Remembering the Fallen: on this day in 1982, the INLA exploded a time bomb at the Droppin Well, a disco in Ballykelly, Northern Ireland, killing eleven soldiers and six civilians, and injuring thirty other people.
The soldiers who died were (pictured, left to right):
Corporal David Salthouse, Light Infantry, 23 years old and married.
Private Stephen Smith, Cheshire Regiment, from Wellington in Somerset, 24 years old and married.
Corporal Clinton Collins, Cheshire Regiment, from Stockport, 20 years old and married.

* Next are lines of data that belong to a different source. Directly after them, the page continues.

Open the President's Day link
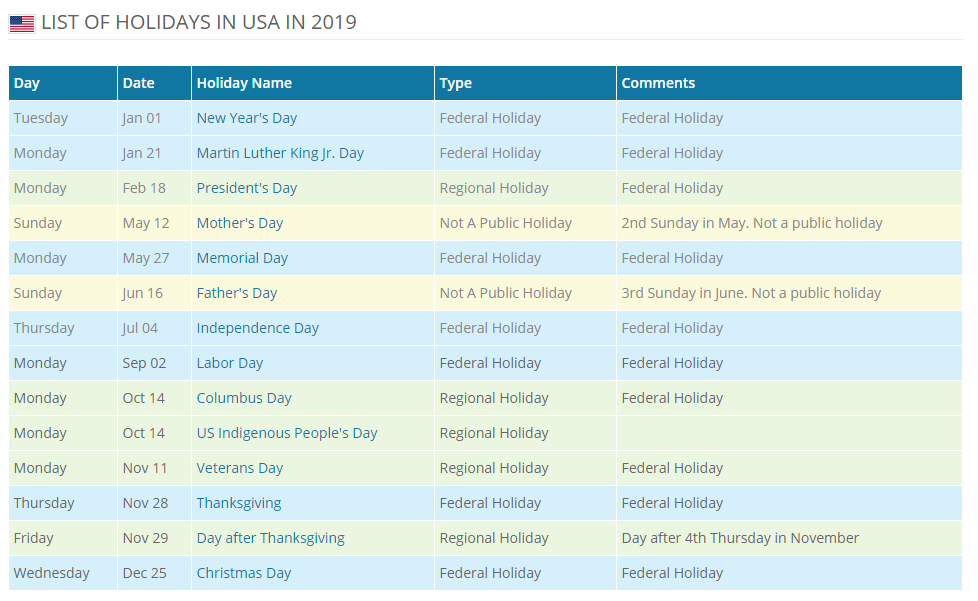 pos(246,188)

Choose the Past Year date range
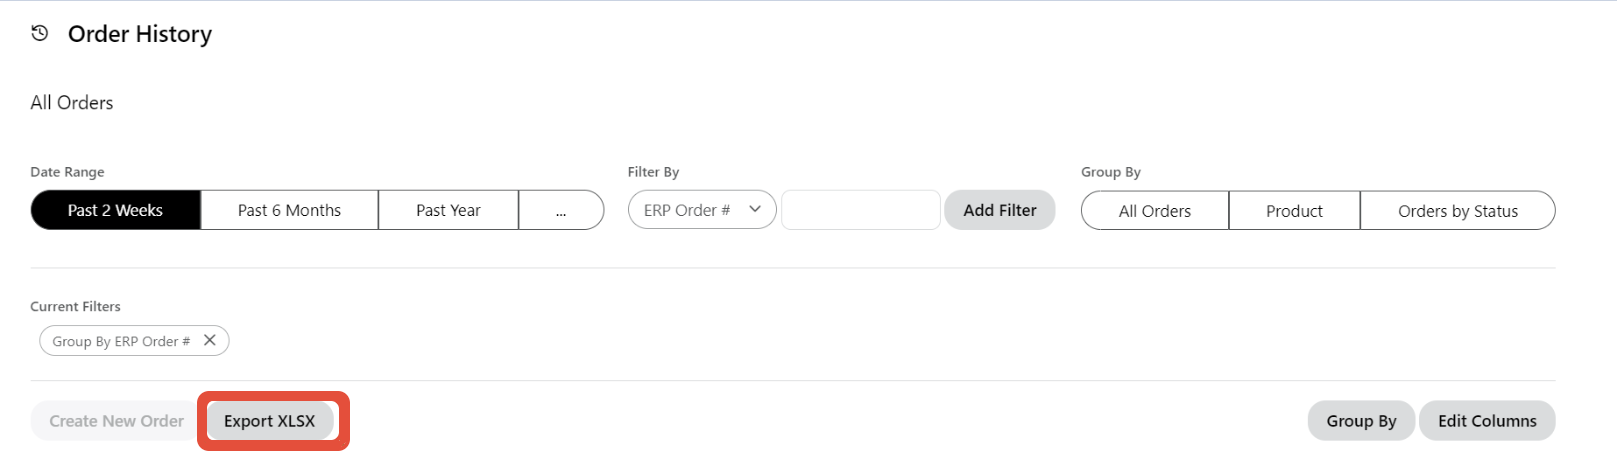tap(448, 210)
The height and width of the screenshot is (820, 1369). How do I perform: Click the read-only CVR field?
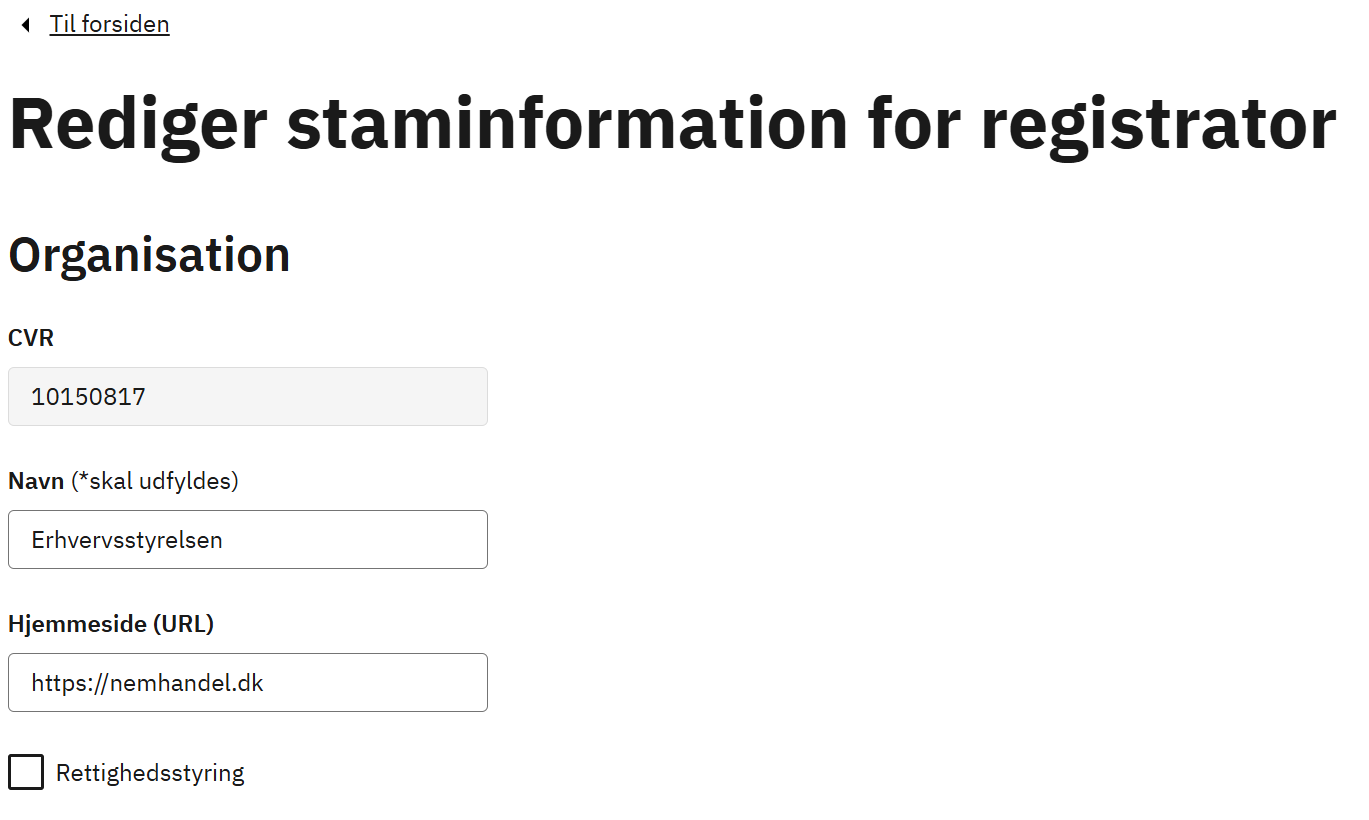pos(248,397)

Lance Corporal Stephen Bagshaw, Cheshire Regiment, from Tinwistle in Cheshire, 21 years old.
Not pictured are
Private David Murray, Cheshire Regiment, from Stockport, 18 years old.
Lance Corporal David Stitt, Cheshire Regiment, from Cheadle, 27 years old.
Private Neil Williams, Cheshire Regiment, from Chester, 18 years old.
Private Paul Delaney, Army Catering Corps, from Warrington, 18 years old.
Lance Corporal Philip McDonough, Cheshire Regiment, from Walsall, 26 years old and married.
Private Shaw Williamson, Cheshire Regiment, from Stockport, 21 years old.
Private Terrance Adam, Army Catering Corps, from Sydenham Hill in London, 20 years old.
The bomb was believed to have been 5-10 lbs. of Frangex explosives, and had been left beside a pillar support, so when it exploded it brought down the roof causing falling masonry to kill and injure the people present. The last survivor was found at 4:00 a.m., and the last body was recovered six and a half hours later. The INLA issued a statement claiming responsibility: “We believe that it is only attacks of such a nature that bring it home to people in Britain and the British establishment. The shooting of an individual soldier, for the people of Britain, has very little effect in terms of the media or in terms of the British administration”. They described the murdered civilians as “consorts”. Both sides of the conflict decried the atrocity, and the Irish government made the INLA an illegal organization.
In 1986 four INLA members were given life sentences, and another was given ten years as she claimed coercion. The barman Martin McCann, who was seventeen years old at the time, said: "…the craic was good, the music was good and there was plenty of noise and plenty of people. I was one of the lucky ones, I didn't get hurt. I dropped the lid of a bottle…that saved me because I bent down to pick it up whenever the blast went off. I didn't see anything only the flash, that's all I can remember at the time, being put through to the kitchen and then the darkness and flickers of flame. It's just a nightmare that never goes away. Everyone involved…will remember exactly what they were doing 30 years ago. They are going to remember the last time they spoke to the person that didn't come home."
Colonel Bob Stewart, veteran of six tours of Northern Ireland, was the incident commander at the scene. He had earlier been playing squash with one of those killed, and lost six of his men. He remembers: “It was deadly silent and very black. As I shone my torch I could see people who were either dead or dying….I had to not only be the incident commander through the night, but it took me six hours to identify my men. I then had to bring them home.”